Stored rows:
_ _ _ _ _
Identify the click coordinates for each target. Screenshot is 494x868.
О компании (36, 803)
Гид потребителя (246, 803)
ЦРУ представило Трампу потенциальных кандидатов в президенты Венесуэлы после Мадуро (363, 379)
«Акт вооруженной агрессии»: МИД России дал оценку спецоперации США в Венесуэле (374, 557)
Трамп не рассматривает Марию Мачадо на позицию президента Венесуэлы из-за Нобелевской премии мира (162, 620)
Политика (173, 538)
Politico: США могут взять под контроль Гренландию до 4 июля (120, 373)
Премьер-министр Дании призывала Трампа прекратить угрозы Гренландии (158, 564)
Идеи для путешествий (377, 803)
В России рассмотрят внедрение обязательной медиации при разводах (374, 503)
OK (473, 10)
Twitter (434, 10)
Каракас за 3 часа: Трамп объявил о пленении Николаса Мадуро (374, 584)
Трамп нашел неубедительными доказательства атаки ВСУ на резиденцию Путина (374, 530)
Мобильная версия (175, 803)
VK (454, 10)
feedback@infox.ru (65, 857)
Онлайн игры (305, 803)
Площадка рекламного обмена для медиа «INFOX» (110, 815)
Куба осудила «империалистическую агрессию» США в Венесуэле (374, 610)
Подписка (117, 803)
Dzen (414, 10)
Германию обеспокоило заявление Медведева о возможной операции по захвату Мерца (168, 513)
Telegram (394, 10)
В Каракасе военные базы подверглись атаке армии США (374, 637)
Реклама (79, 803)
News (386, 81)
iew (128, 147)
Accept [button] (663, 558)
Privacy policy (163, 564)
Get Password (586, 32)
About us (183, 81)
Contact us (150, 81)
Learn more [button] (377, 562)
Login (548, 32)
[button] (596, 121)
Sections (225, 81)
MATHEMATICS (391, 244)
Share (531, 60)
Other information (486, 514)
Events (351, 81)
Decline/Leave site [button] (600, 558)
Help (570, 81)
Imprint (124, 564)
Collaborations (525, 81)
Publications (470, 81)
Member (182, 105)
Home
_ _ _ _ _
Task to complete: Rewrite all of the material above with "Contact us" renamed to "Get in touch", leaving everything else unchanged.

Complete answer:
Identify the click coordinates for each target. Screenshot is 494x868.
О компании (36, 803)
Гид потребителя (246, 803)
ЦРУ представило Трампу потенциальных кандидатов в президенты Венесуэлы после Мадуро (363, 379)
«Акт вооруженной агрессии»: МИД России дал оценку спецоперации США в Венесуэле (374, 557)
Трамп не рассматривает Марию Мачадо на позицию президента Венесуэлы из-за Нобелевской премии мира (162, 620)
Политика (173, 538)
Politico: США могут взять под контроль Гренландию до 4 июля (120, 373)
Премьер-министр Дании призывала Трампа прекратить угрозы Гренландии (158, 564)
Идеи для путешествий (377, 803)
В России рассмотрят внедрение обязательной медиации при разводах (374, 503)
OK (473, 10)
Twitter (434, 10)
Каракас за 3 часа: Трамп объявил о пленении Николаса Мадуро (374, 584)
Трамп нашел неубедительными доказательства атаки ВСУ на резиденцию Путина (374, 530)
Мобильная версия (175, 803)
VK (454, 10)
feedback@infox.ru (65, 857)
Онлайн игры (305, 803)
Площадка рекламного обмена для медиа «INFOX» (110, 815)
Куба осудила «империалистическую агрессию» США в Венесуэле (374, 610)
Подписка (117, 803)
Dzen (414, 10)
Германию обеспокоило заявление Медведева о возможной операции по захвату Мерца (168, 513)
Telegram (394, 10)
В Каракасе военные базы подверглись атаке армии США (374, 637)
Реклама (79, 803)
News (386, 81)
iew (128, 147)
Accept [button] (663, 558)
Privacy policy (163, 564)
Get Password (586, 32)
About us (183, 81)
Get in touch (150, 81)
Learn more [button] (377, 562)
Login (548, 32)
[button] (596, 121)
Sections (225, 81)
MATHEMATICS (391, 244)
Share (531, 60)
Other information (486, 514)
Events (351, 81)
Decline/Leave site [button] (600, 558)
Help (570, 81)
Imprint (124, 564)
Collaborations (525, 81)
Publications (470, 81)
Member (182, 105)
Home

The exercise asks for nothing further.